In explaining how he could know from the Law what the Law does not teach, Simon Magus blasphemes God saying, “But even if the law had not given indications from which it might be gathered that the God who made the world is imperfect, it was still possible for me to infer from those evils which are done in this world, and are not corrected, either that its creator is powerless, if he cannot correct what is done amiss; or else, if he does not wish to remove the evils, that he is himself evil; but if he neither can nor will, that he is neither powerful nor good.” (Recognitions of Clement, Book II, ch. LIV)

“…there is no new thing under the sun.” ~Ecclesiastes 1:9

Professing atheists in our day use this same argument against God’s existence, though Magus used it to proclaim “another God more excellent and more powerful than all,” (ibid) namely, himself.1 But the argument is fundamentally the same: the God of the Bible is somehow imperfect because evil exists in this world and He apparently does nothing about it. Let’s examine Peter’s rebuttal:

Peter answered, ‘O, Simon, they are wont to conceive such absurdities against God who do not read the law with the instruction of masters, but account themselves teachers, and think that they can understand the law, though he has not explained it to them who has learned of the Master (i.e. Jesus). Nevertheless now, that we also may seem to follow the book of the law according to your apprehension of it; inasmuch as you say that the creator of the world is shown to be both impotent and evil, how is it that you do not see that that power of yours, which you say is superior to all, falls and lies under the very same charges? For the very same thing may be said of it, that it is either powerless, since it does not correct those things which here are done amiss; or if it can and will not, it is evil; or if it neither can nor will, then it is both impotent and imperfect. Whence that new power of yours is not only found liable to a similar charge, but even to a worse one, if, in addition to all these things, it is believed to be, when it is not. For He who created the world, His existence is manifest by His very operation in creating the world, as you yourself also confess. But this power which you say that you alone know, affords no indication of itself, by which we might perceive, at least, that it is, and subsists.’” (Recognitions, Book II, ch. LV)

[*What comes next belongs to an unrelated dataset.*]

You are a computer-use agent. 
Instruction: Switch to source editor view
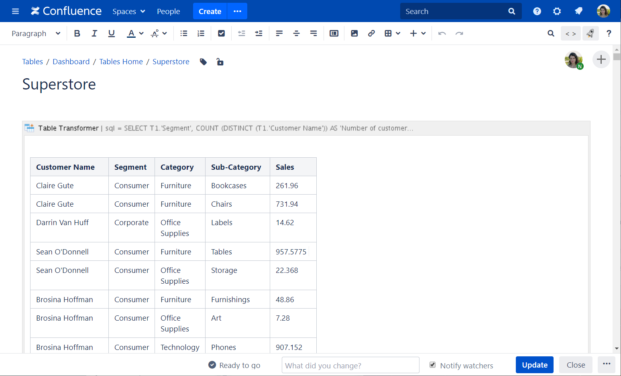pyautogui.click(x=570, y=33)
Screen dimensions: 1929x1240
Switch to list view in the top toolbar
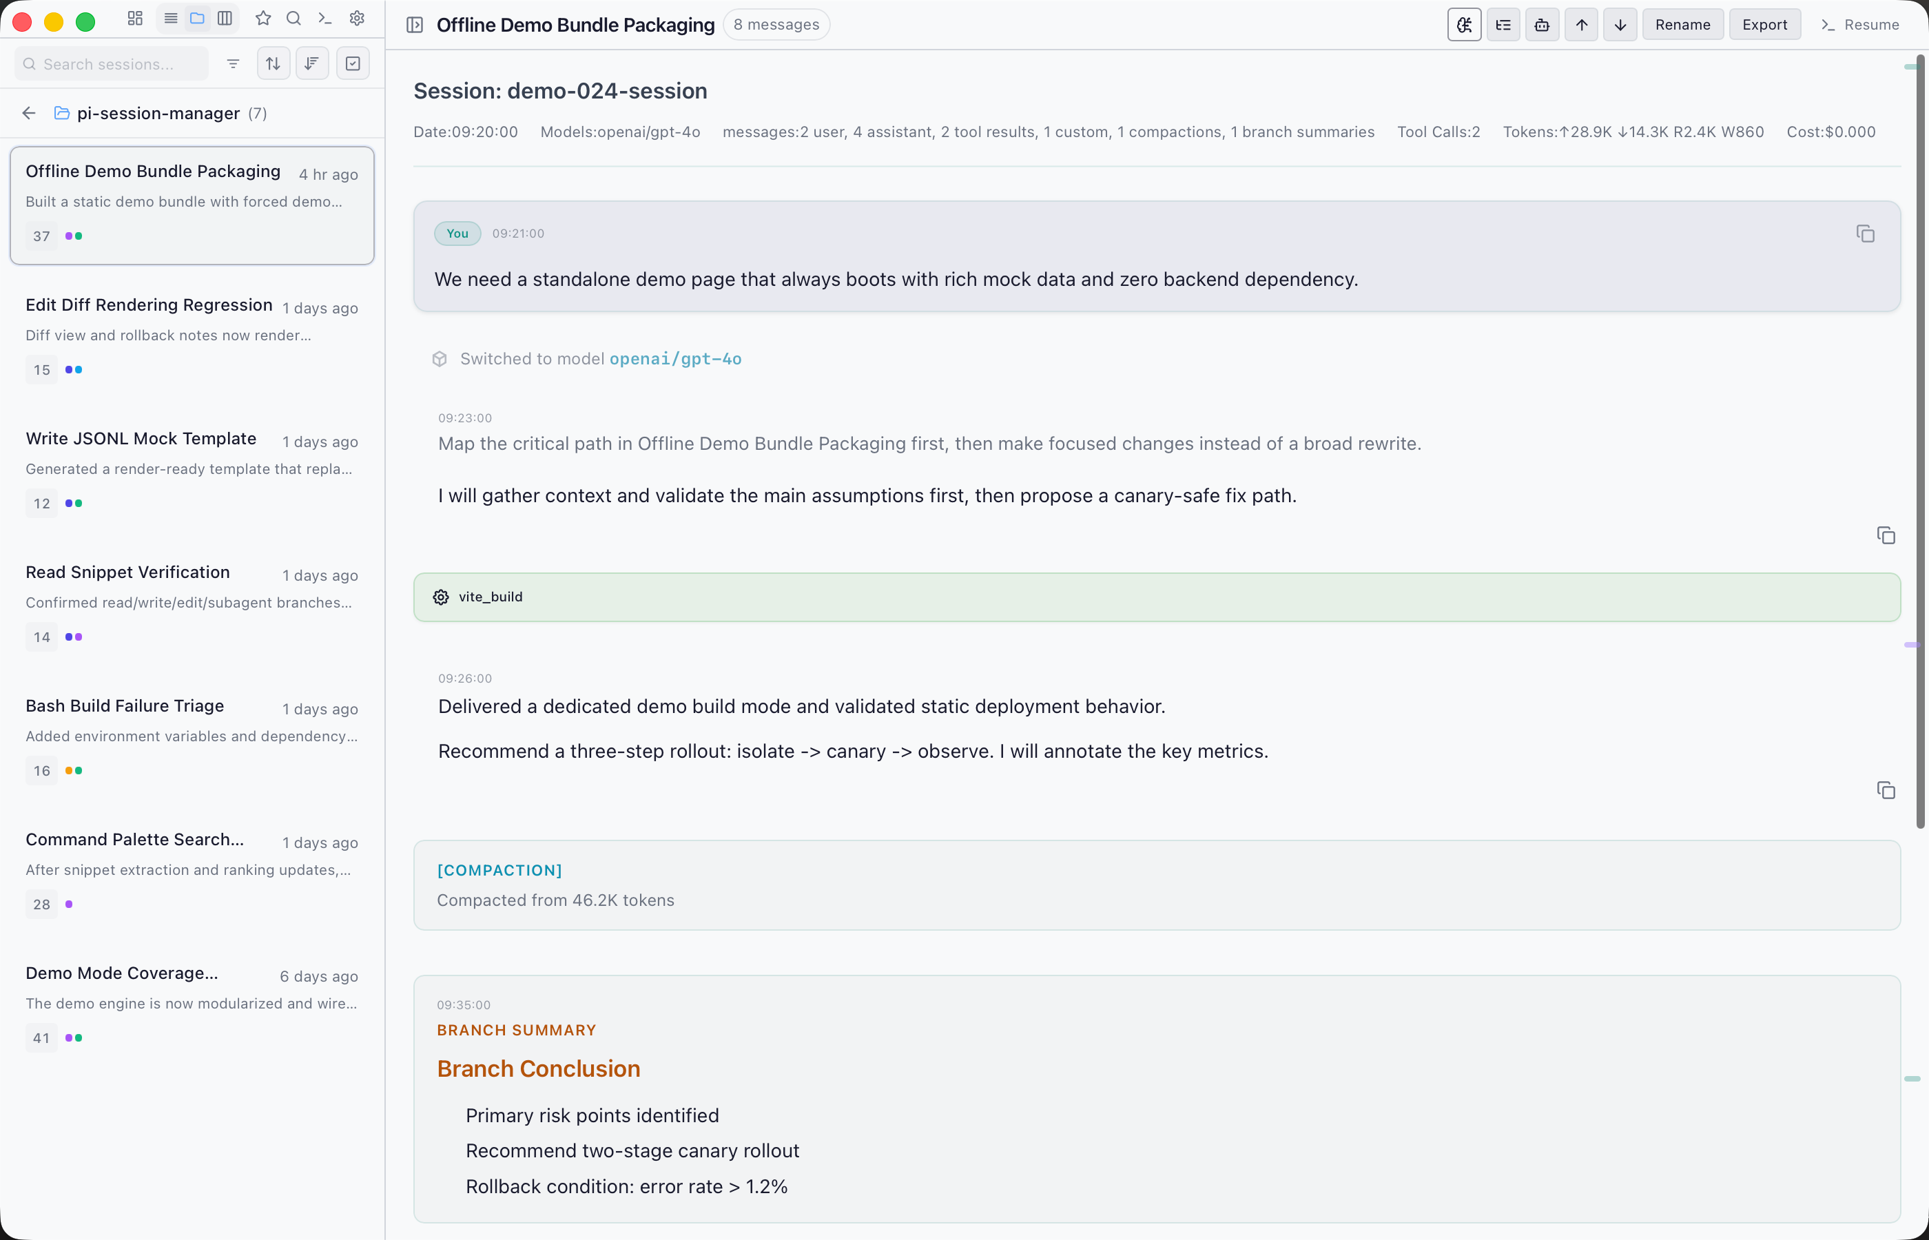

Peter turns Simon’s argument on its head, demonstrating its self-defeating nature. And when unbelievers, professing atheists in particular, use the same argument, it fails in the same way. First of all, it is absurd, and I love how Peter points that out! The anti-God arguments of those who reject God and do not obey the Gospel of our Lord Jesus Christ are, in fact, absurd. Next, Peter explains how Simon’s argument falls by the very logic he employs. We can do the same when unbelievers today use this objection. Whatever power (big bang, evolution, natural selection, etc.) the professing atheist credits with the existence of our universe is liable to the same charge by their own logic, since it does not correct the evil that is done in this world either and hasn’t shown that it has the power to do so. Our God, on the other hand, has the power. He displayed it in three ways: 1) in creating the world without evil; 2) in judging the evil in the world, both in this life and the next, and; 3) He will show it again when He remakes the world without evil. Their “god” – whatever they credit for the existence of our universe – has no such power; it “affords no indication of itself, by which we might perceive, at least, that it is, and subsists,” to use Peter’s words.

I believe this is an excellent example of ‘answering a fool according to his folly’ (Proverbs 26:5). Peter masterfully dismantles Simon’s argument, turns it on its head, and uses it against him. He continues on to defend and proclaim the goodness, righteousness, and justice of God. Not bad for an “unlearned and ignorant” fisherman!

1 As a side note, whenever a person claims that there is no God, they are also proclaiming another god, i.e. him/herself. How? In order for the ‘atheist’ to know there is no God, they would have to be everywhere and know all things for all time. In other words, for them to know there is no God, they would in essence have to be God. Needless to say, that is a self-defeating proposition.